Documenting CEEMID For Open Data Use


CEEMID is a data integration system that could provide to be a model and starting point of building a European Music Observatory based on open data, open-source software using best statistics, data science and AI practices. CEEMID has created thousands of high-value, hard music industry indicators using open data sources, industry data sources, surveys and various APIs to relevant other data sources.

CEEMID is aiming to transfer thousands of indicators and a verifiable, open-source software that creates them to the European Music Observatory to give Europe-wide access timely, reliable, actionable statistics and indicators for the music industry, policymakers and music professionals. (Read more about our data coverage and our pan-European geographical coverage.)

With the help of Consolidated Independent, CEEMID created the Central European Music Industry Report - online, pdf and epub versions 2020, which provides a rich illustration on European cross-country research to provide the music industry businesses and music policymakers with rich data and high-quality indicators for analysis and AI for the innovation pillar of the European Music Observatory by creating input data on the Music Economy of Europe, Music Diversity and Circulation and on Music, Society & Citizenship.

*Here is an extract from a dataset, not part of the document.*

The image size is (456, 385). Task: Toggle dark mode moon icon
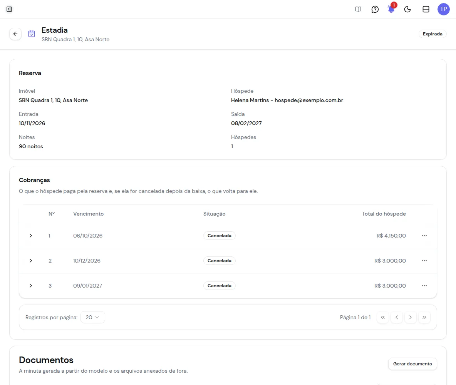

CEEMID is a private initiative. We developed data products for the needs of the industry: to calculate adequate royalty price (tariff) levels, to calculate adequate compensation for damages, to design better grants, to advocate better CCI policies, to pinpoint discriminative taxation of the industry, to monitor public performance licenses, to calculate the size of the value gap, to train algorithms that find new audience for small nation repertoires abroad, and so on. Because the industry is made of microenterprises all over Europe and the world, and even larger organizations, such as collective management societies are at most SMEs, the industry has very limited market research or research & development capacities. This puts the music industry in a particularly vulnerable position because the biggest distributors of music, such as Alphabet’s Google and YouTube, or Apple’s iTunes and streaming services, or Spotify are data-driven companies that apply AI in all their workflows.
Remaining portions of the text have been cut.